On Wed, 12 Dec 2007 03:00:07 +0100

[This message has also been posted to gmane.os.freebsd.devel.hackers.]

Hmm, I don't know much of this, but isn't the Linux problem related to
flushing its own block device cache? In FreeBSD it doesn't exist (i.e.
ublio is only user-space), so I wonder if just unmounting before
shutdown solves the issue. I mean, does the kernel still keep
information after a FUSE filesystem is unmounted?

Please correct me if I'm wrong.

At least the currently discussed trick only works because it waits a few
seconds after unmounting to let it flush the cache (but I think it's a
common fact that filesystems get registered/unregistered with a small
delay, and may not be related to that).

- Some "got hung in unmount" issues are to be sorted out (these
appeared on Linux, and they might or might not appear on FreeBSD).

Never seen this, but also never unmounted at shutdown before. I have a
patch for it (see thread). Then we could easily see if it get stalled
at shutdown (or when manually stopping the rc.d script).

- Security issue: with synch unmount, any user who can mount (w/ synch
unmount), is capable of making the unmount stuck (which is easy to
fix when the system is up -- just kill the fs daemon -- but can
make the shutdown process hopelessly stuck). So we'd have to
decide who/when shall be able to do mounts for which the unmount is
synchronous. (The current criteria for this on Linux -- ie.,
is the fuseblk fs variant being used? -- is N/A to FreeBSD for
reasons which are OT here. However, Miklos decided to
change this so that sych unmount will be tied to the "allow_other"
option, which is tied to root privileges, and does make sense
on FreeBSD, too. I'd be happy to hear more suitable criteria.

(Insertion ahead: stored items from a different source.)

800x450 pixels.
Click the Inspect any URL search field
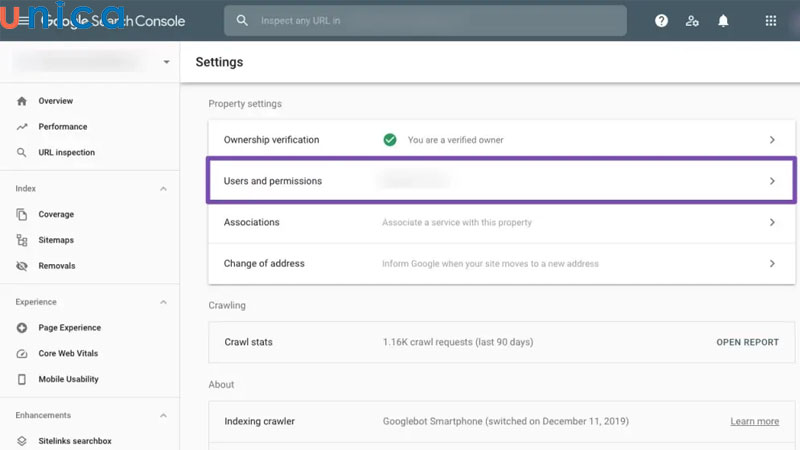(x=430, y=21)
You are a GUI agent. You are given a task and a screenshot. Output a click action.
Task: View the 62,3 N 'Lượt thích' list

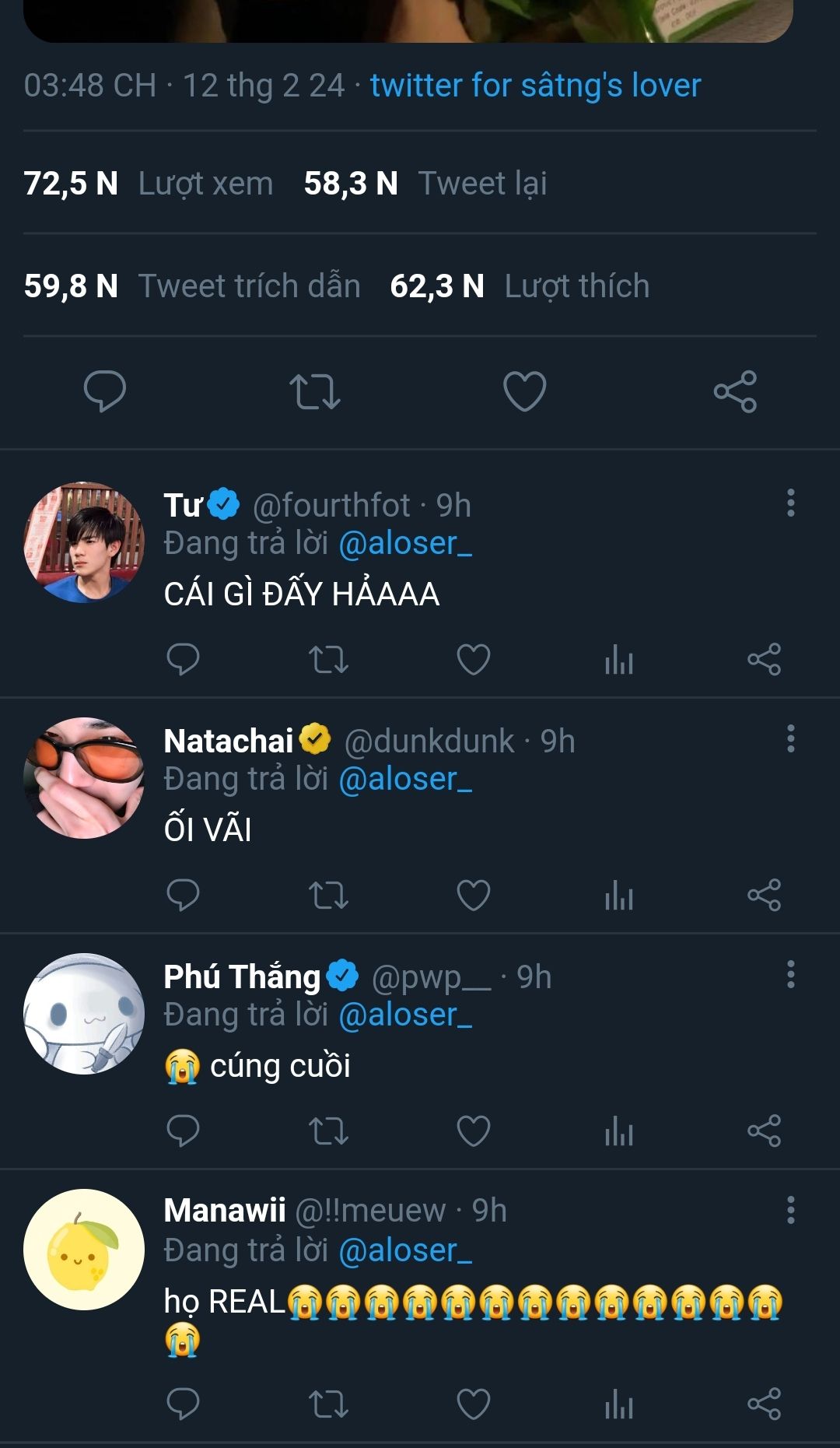pos(519,286)
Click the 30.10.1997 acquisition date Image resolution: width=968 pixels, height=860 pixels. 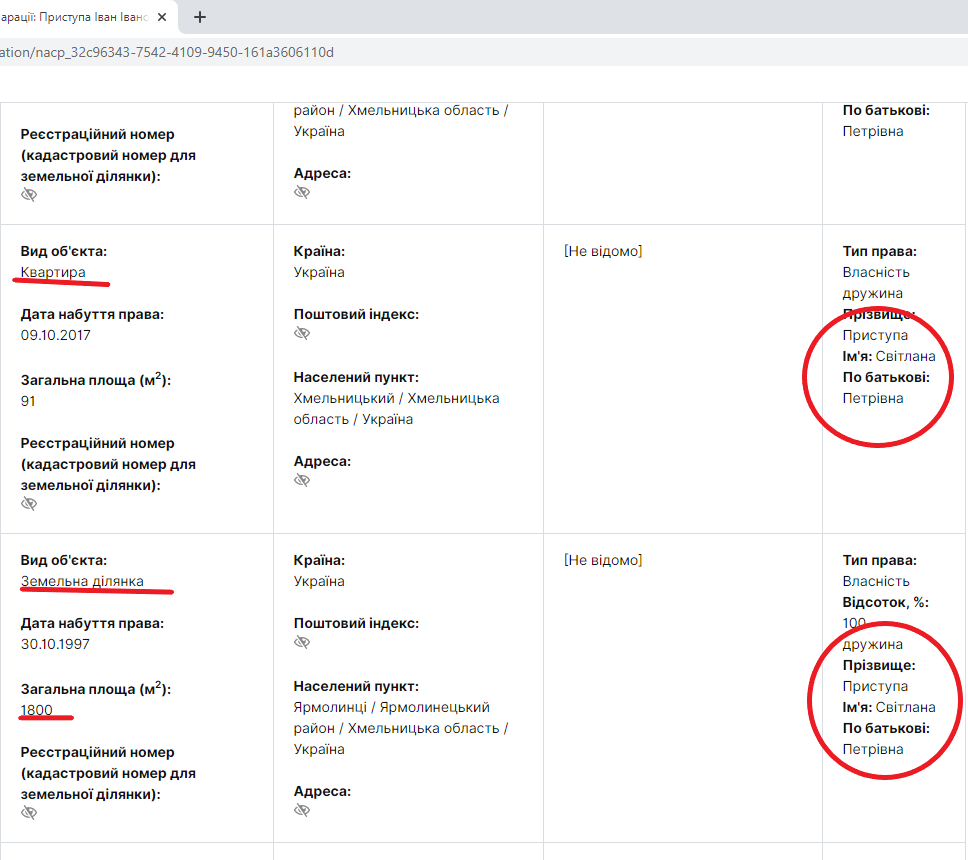point(55,644)
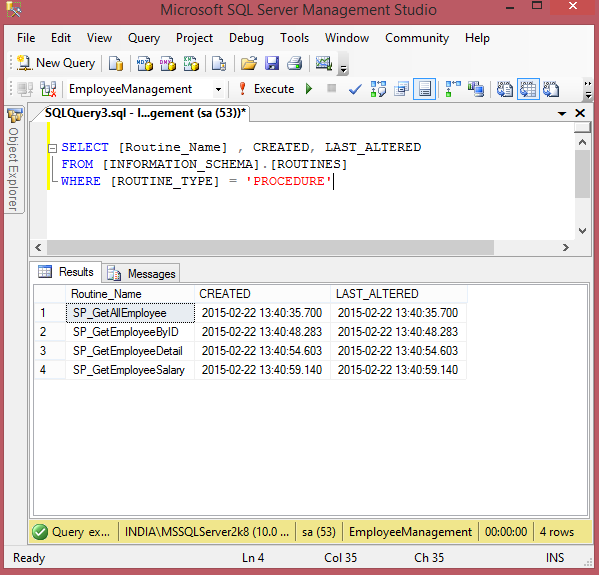
Task: Toggle Results to Text mode
Action: [505, 89]
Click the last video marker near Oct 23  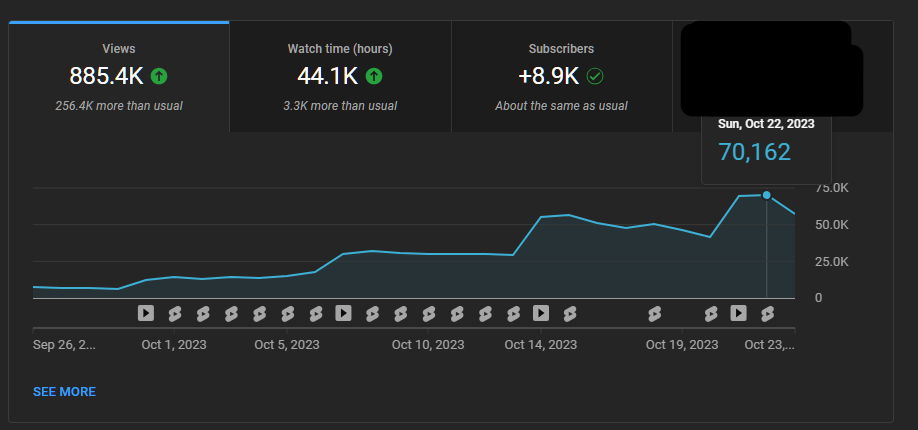739,313
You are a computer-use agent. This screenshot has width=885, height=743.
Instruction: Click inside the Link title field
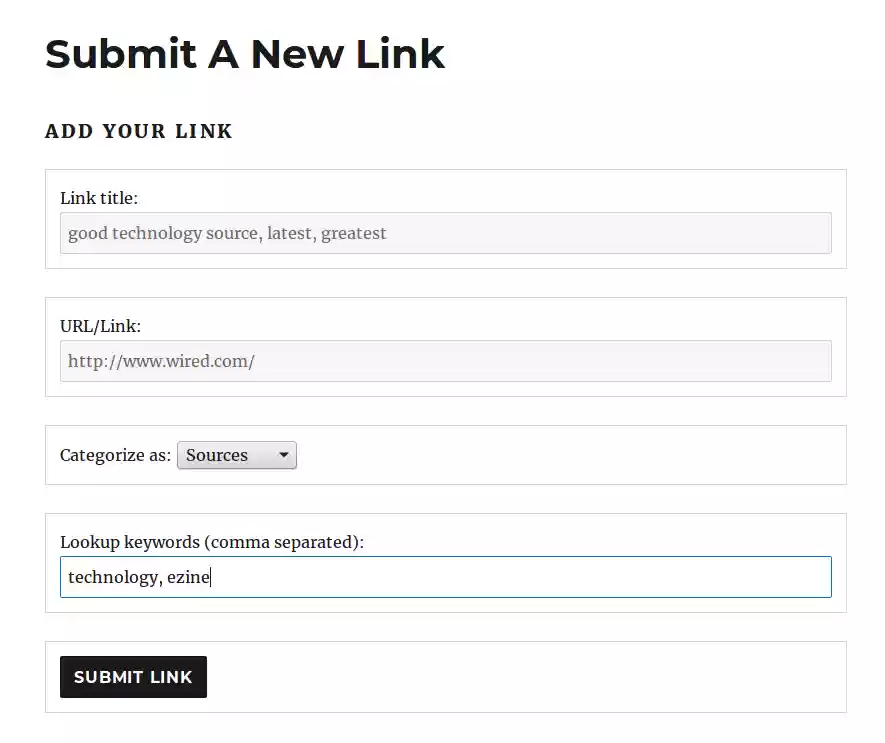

This would depend on the previous point.

Please CC me as I'm not (yet) subscribed.

Best Regards,
Ale

Csaba Henk

2007-12-17 01:22:08 UTC

Post by Alejandro Pulver
On Wed, 12 Dec 2007 03:00:07 +0100

Hmm, I don't know much of this, but isn't the Linux problem related to
flushing its own block device cache? In FreeBSD it doesn't exist (i.e.
ublio is only user-space), so I wonder if just unmounting before
shutdown solves the issue. I mean, does the kernel still keep
information after a FUSE filesystem is unmounted?
Please correct me if I'm wrong.
At least the currently discussed trick only works because it waits a few
seconds after unmounting to let it flush the cache (but I think it's a
common fact that filesystems get registered/unregistered with a small
delay, and may not be related to that).

The point in synch umount is that you don't need to wait for an ad hoc
amount of time in order to have the various caches flushed / media
sync'd -- it enables the filesystem daemon itself to notify the umount
procedure that it's done and the world can go on.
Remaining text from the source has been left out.